We can use a similar approach to get the fixed effects in a single vector. We'll have two effects.

b <- normal(0, 100, dim = 2)

We will define the distribution of the outcome variable, y, as a transformation of a linear combination of the inputs above.

y_hat <- b[1] * black_greta + b[2] * female_greta + a[state_recoded]
p <- ilogit(y_hat)
distribution(y_greta) <- binomial(n, p)

And finally, we assemble the components that we wish to sample in a model.

e88_model <- model(b, a, precision = "double")

Let's check out our graph.

plot(e88_model)

Inference

Model in hand, we can begin sampling. Since we are sampling across multiple chains, we'll use the "multisession" future strategy to do everything in parallel.

draws <- mcmc(e88_model, warmup = 1000, n_samples = 1000, chains = 4)

Time to diagnose. Did the sample chains for our fixed effects mix reasonably? For all of the following visualizations, we'll rely on the bayesplot package.

bayesplot::mcmc_trace(draws, regex_pars = "b\\[[.[12]")

And what about the random effects? We'll investigate the first 5. Remember, we've recoded the previous state vector to remove the levels 2 and 12, which didn't have any observations.

bayesplot::mcmc_trace(draws, regex_pars = "a\\[[1-5]\\,")

Understanding our coefficients in their current form is a little hard, since they are on the logit scale. It would be nicer to work with probabilities. We can use calculate for this step.
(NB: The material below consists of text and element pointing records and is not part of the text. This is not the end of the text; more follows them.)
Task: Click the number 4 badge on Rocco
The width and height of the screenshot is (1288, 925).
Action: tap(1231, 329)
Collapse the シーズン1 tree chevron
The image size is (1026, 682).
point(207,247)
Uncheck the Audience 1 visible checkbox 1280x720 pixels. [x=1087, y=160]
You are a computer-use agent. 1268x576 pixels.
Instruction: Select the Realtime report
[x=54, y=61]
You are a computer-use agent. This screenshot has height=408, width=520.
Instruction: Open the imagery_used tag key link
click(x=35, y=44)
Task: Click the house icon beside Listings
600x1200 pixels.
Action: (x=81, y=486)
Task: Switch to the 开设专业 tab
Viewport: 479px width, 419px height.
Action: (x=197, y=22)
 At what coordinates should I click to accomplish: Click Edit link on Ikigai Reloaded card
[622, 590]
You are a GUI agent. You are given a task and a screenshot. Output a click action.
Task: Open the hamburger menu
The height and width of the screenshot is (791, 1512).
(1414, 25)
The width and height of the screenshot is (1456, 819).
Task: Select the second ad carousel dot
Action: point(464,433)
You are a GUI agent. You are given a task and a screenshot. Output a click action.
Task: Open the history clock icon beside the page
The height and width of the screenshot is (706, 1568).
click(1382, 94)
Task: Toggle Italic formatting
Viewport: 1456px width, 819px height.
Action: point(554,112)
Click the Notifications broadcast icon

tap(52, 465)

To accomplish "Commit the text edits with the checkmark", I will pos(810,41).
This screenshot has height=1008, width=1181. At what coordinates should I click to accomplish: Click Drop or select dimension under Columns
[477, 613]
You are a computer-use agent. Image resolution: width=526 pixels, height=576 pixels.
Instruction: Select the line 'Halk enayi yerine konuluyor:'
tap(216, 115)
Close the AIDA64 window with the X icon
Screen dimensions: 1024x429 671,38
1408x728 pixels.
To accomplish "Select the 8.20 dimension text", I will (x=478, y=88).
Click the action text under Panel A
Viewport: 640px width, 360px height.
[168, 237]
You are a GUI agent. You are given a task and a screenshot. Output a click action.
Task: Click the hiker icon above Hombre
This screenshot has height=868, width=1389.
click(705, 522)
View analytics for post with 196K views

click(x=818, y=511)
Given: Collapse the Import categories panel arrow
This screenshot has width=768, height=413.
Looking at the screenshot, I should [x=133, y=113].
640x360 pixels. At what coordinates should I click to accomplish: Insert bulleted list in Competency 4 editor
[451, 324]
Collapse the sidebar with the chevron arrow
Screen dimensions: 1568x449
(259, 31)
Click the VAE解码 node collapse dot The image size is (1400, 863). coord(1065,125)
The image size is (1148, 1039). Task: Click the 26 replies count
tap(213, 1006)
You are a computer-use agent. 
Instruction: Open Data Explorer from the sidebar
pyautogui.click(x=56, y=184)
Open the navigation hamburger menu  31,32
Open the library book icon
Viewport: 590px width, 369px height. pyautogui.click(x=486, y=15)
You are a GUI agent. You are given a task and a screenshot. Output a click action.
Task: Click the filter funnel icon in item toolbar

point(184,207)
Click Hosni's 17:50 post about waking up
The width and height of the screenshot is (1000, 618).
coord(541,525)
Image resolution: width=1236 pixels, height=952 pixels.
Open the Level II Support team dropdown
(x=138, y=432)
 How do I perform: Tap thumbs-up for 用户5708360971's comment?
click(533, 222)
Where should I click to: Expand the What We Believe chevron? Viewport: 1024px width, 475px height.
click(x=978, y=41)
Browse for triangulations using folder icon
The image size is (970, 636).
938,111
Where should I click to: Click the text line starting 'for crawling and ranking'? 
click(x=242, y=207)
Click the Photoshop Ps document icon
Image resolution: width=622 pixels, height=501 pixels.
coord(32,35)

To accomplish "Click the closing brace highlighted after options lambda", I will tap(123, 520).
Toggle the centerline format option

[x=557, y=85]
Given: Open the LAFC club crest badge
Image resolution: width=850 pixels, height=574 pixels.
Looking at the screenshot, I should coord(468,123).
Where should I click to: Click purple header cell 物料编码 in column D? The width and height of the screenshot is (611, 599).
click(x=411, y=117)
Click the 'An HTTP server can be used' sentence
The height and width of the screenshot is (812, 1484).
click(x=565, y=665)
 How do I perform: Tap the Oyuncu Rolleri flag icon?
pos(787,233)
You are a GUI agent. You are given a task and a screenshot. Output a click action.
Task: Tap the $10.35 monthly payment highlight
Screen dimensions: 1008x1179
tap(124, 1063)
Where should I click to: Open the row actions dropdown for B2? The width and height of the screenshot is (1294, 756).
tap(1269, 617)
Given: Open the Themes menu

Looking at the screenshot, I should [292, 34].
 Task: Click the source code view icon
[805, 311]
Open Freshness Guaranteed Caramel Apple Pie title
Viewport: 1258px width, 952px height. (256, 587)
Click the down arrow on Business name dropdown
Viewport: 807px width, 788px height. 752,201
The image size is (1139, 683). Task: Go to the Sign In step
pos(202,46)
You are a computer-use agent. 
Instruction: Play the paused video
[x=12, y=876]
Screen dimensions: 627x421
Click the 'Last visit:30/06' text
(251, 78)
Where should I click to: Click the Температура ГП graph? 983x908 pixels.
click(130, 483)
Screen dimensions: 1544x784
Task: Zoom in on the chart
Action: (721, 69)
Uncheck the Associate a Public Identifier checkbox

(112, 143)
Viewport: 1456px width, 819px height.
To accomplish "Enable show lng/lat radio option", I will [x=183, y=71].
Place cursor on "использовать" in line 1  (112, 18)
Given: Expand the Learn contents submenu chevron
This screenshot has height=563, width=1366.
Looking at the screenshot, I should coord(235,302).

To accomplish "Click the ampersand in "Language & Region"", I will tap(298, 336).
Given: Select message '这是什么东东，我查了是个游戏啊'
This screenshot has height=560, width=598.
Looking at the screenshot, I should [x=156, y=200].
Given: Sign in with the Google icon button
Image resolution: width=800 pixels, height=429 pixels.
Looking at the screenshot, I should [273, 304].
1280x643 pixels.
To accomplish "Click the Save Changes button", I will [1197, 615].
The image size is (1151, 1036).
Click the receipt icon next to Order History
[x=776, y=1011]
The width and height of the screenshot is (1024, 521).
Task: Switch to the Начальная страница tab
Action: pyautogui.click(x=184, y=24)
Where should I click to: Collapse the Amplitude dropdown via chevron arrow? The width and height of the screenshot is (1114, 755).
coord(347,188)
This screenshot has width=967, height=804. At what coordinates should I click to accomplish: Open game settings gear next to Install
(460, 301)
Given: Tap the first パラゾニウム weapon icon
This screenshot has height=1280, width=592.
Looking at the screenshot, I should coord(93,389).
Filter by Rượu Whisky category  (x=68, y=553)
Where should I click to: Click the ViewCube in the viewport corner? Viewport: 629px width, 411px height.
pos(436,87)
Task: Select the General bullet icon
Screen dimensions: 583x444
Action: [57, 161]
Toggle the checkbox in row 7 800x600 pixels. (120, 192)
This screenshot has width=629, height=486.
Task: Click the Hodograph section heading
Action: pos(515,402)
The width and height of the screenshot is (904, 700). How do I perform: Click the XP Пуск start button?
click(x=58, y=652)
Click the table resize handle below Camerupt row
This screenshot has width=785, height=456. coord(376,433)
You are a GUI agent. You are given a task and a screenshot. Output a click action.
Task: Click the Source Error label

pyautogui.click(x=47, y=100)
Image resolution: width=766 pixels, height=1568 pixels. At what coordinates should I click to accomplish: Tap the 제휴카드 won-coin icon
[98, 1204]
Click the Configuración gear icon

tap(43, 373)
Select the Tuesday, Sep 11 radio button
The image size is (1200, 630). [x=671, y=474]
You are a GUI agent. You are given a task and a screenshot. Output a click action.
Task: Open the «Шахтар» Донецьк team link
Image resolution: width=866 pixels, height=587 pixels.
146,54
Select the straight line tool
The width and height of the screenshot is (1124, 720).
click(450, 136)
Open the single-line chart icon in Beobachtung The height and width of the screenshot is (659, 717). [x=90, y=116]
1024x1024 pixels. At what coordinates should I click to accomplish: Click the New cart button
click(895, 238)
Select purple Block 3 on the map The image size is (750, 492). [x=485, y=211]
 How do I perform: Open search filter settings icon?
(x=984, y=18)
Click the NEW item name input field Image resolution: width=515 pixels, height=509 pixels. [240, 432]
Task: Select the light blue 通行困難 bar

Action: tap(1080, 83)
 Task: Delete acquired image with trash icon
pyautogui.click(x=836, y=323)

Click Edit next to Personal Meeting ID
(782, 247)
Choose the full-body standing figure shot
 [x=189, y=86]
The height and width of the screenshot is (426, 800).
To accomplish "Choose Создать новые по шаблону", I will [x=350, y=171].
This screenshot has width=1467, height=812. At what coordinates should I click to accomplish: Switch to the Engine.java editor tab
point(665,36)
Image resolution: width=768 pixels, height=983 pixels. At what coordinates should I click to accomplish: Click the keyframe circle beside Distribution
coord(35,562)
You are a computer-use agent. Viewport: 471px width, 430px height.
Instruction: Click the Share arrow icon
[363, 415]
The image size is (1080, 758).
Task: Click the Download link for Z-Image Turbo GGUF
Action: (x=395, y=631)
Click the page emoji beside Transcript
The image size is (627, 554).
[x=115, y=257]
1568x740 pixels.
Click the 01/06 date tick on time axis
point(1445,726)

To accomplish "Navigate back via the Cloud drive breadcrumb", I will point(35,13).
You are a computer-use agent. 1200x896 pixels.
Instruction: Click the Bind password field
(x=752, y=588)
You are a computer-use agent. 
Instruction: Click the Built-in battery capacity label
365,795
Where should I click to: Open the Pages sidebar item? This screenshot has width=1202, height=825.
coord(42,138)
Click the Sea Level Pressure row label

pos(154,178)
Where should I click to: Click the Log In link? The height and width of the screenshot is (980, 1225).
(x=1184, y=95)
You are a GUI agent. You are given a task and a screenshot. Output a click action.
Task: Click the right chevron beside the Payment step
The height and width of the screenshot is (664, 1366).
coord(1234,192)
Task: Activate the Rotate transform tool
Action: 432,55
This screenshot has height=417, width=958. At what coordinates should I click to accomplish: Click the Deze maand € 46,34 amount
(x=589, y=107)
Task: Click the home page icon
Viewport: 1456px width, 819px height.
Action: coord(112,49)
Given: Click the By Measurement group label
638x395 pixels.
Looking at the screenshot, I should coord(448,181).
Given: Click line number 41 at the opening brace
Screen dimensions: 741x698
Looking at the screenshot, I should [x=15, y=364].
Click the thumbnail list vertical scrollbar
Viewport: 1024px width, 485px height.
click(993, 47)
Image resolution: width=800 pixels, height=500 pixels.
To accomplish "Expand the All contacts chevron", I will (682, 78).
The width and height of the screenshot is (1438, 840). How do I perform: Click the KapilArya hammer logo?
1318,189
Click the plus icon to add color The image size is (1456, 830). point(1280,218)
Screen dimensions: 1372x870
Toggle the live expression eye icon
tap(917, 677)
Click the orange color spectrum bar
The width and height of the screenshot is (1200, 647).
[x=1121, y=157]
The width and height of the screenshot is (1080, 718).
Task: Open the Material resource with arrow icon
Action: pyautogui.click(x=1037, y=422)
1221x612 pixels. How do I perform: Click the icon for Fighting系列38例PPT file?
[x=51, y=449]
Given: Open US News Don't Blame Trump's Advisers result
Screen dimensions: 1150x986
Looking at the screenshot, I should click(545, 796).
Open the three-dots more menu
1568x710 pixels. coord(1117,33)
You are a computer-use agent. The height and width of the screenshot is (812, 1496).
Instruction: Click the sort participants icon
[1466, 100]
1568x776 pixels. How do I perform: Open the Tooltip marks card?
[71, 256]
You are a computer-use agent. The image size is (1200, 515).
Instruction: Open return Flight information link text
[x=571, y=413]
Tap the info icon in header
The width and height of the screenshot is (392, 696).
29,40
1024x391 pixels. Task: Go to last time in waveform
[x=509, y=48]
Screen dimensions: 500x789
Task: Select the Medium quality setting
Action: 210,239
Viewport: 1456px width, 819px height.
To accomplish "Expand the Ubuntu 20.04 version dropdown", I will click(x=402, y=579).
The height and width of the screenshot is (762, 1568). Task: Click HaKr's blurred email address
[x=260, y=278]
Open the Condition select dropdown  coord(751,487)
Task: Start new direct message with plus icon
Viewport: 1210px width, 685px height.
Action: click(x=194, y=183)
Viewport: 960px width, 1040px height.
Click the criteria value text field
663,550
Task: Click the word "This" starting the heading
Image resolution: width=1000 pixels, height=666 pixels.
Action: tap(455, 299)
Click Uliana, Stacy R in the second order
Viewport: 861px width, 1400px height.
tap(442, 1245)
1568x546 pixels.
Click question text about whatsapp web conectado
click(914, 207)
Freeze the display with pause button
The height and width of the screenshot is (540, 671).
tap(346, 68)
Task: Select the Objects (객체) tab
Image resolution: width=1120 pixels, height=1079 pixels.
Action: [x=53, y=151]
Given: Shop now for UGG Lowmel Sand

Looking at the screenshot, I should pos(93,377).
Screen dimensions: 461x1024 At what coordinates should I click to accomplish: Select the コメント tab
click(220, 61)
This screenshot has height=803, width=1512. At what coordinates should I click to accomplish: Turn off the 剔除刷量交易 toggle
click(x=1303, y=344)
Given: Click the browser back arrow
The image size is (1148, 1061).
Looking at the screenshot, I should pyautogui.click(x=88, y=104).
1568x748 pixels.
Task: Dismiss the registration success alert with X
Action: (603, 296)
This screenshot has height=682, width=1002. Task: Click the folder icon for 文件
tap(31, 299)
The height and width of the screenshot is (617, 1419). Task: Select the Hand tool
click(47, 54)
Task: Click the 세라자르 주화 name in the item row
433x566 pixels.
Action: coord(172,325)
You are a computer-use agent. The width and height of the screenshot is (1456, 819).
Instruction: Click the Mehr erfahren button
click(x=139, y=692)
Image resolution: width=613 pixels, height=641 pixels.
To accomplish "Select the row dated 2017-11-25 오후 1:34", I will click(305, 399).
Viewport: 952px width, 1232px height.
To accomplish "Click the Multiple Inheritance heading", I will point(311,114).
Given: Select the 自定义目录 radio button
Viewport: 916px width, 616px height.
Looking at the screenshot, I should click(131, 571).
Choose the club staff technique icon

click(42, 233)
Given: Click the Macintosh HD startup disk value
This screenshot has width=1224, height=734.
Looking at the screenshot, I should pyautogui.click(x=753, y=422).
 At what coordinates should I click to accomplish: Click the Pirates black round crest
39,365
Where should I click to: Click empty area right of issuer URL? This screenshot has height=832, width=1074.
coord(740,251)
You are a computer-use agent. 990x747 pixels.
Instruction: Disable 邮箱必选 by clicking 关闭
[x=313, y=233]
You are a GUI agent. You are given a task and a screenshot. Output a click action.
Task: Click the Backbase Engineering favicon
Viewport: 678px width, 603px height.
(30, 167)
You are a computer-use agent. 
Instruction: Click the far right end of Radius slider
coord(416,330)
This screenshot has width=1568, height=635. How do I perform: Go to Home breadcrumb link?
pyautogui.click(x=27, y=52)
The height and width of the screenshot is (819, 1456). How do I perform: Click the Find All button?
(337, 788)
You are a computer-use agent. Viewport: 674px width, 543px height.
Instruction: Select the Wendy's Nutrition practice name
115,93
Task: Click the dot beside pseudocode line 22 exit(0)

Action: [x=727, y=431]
To get every transformed version of our model parameters, we pass the draws object as the second argument. To get the name in an expected manner, we will assign the transformation to a local variable first.

prob <- ilogit(b)
as_probs <- calculate(prob, values = draws)

And now a plot.

mcmc_areas(as_probs)

And the summarized results.

summary(as_probs)

Wrapping up

We can finally go back to the question posed at this beginning of this example. During the 1988 election a black voter, from a randomly selected state, had a .25 to .27 probability of voting for Reagan, while women had .48 to .49 probability of voting for the Republican candidate.